Ex uno plures: Splitting One Model into an Ensemble of Subnetworks
- URL: http://arxiv.org/abs/2106.04767v1
- Date: Wed, 9 Jun 2021 01:49:49 GMT
- Title: Ex uno plures: Splitting One Model into an Ensemble of Subnetworks
- Authors: Zhilu Zhang, Vianne R. Gao, Mert R. Sabuncu
- Abstract summary: We propose a strategy to compute an ensemble ofworks, each corresponding to a non-overlapping dropout mask computed via a pruning strategy and trained independently.
We show that the proposed subnetwork ensembling method can perform as well as standard deep ensembles in both accuracy and uncertainty estimates.

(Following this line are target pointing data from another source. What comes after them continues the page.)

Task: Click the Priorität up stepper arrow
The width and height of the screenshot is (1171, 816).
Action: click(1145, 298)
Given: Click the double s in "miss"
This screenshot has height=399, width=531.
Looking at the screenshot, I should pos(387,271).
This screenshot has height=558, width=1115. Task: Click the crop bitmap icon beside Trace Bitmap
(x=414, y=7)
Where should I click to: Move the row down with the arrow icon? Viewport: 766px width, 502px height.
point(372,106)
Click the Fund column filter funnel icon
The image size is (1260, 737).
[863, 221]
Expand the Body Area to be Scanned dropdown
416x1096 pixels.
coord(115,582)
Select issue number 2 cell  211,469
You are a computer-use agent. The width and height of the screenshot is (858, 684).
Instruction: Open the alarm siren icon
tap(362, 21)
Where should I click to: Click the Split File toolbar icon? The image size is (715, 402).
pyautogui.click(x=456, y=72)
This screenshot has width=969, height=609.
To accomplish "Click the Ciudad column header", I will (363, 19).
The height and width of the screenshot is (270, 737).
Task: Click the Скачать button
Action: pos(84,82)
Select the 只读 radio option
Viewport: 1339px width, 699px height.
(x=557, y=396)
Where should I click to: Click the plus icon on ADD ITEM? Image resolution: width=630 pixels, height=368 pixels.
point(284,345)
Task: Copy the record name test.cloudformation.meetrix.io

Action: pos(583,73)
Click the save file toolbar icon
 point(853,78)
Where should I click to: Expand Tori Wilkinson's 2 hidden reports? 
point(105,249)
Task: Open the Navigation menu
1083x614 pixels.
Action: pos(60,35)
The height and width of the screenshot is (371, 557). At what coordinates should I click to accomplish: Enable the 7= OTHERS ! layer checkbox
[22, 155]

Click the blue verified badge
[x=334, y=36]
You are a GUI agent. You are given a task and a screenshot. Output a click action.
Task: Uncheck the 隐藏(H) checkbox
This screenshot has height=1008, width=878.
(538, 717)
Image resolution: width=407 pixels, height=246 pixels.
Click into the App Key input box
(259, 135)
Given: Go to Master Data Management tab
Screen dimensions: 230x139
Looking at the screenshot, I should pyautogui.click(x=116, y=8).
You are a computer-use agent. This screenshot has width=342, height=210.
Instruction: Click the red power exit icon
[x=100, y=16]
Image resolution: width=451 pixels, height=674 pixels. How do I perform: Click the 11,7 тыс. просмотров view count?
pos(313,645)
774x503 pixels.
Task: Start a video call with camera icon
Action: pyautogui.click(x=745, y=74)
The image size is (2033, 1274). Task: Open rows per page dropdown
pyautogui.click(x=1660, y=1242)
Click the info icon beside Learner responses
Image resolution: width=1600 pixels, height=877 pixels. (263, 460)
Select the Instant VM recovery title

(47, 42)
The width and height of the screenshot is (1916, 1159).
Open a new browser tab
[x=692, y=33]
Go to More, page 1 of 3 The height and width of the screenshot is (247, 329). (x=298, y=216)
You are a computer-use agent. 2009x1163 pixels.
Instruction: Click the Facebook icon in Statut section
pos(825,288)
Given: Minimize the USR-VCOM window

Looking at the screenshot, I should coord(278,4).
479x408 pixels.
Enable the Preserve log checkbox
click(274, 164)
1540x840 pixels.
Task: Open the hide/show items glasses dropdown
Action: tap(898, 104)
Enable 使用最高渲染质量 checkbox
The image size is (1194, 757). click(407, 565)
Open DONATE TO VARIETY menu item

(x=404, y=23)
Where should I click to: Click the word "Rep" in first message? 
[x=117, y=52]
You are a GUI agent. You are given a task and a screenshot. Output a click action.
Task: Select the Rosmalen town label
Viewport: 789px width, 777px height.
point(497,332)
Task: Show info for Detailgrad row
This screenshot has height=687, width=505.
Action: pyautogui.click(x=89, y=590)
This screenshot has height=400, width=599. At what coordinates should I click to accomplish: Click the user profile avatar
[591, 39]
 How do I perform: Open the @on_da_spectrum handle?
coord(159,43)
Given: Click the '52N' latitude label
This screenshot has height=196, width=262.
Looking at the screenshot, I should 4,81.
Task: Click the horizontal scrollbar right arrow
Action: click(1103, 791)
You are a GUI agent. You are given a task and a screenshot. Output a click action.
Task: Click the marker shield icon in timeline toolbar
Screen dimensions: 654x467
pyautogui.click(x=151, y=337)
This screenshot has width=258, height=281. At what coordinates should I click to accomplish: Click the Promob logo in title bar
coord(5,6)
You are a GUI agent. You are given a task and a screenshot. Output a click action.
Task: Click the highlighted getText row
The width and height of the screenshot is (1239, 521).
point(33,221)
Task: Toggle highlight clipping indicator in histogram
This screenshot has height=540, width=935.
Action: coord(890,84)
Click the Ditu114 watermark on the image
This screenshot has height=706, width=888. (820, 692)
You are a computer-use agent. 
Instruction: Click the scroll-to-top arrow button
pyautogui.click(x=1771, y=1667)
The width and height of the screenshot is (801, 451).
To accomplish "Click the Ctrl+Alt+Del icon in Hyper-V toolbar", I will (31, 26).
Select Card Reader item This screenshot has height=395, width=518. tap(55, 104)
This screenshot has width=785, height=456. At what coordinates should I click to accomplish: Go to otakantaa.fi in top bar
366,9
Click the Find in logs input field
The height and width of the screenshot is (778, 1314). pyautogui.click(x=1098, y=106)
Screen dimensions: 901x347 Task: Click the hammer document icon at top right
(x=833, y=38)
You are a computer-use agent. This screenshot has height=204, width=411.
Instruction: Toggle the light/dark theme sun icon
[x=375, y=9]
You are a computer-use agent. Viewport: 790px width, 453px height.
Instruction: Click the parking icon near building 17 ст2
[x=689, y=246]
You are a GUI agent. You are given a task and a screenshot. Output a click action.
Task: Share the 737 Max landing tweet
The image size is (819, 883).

We experimentally demonstrate that subnetwork ensembling also consistently outperforms recently proposed approaches that efficiently ensemble neural networks.
- Score: 18.814965334083425
- License: http://arxiv.org/licenses/nonexclusive-distrib/1.0/
- Abstract: Monte Carlo (MC) dropout is a simple and efficient ensembling method that can
improve the accuracy and confidence calibration of high-capacity deep neural
network models. However, MC dropout is not as effective as more
compute-intensive methods such as deep ensembles. This performance gap can be
attributed to the relatively poor quality of individual models in the MC
dropout ensemble and their lack of diversity. These issues can in turn be
traced back to the coupled training and substantial parameter sharing of the
dropout models. Motivated by this perspective, we propose a strategy to compute
an ensemble of subnetworks, each corresponding to a non-overlapping dropout
mask computed via a pruning strategy and trained independently. We show that
the proposed subnetwork ensembling method can perform as well as standard deep
ensembles in both accuracy and uncertainty estimates, yet with a computational
efficiency similar to MC dropout. Lastly, using several computer vision
datasets like CIFAR10/100, CUB200, and Tiny-Imagenet, we experimentally
demonstrate that subnetwork ensembling also consistently outperforms recently
proposed approaches that efficiently ensemble neural networks.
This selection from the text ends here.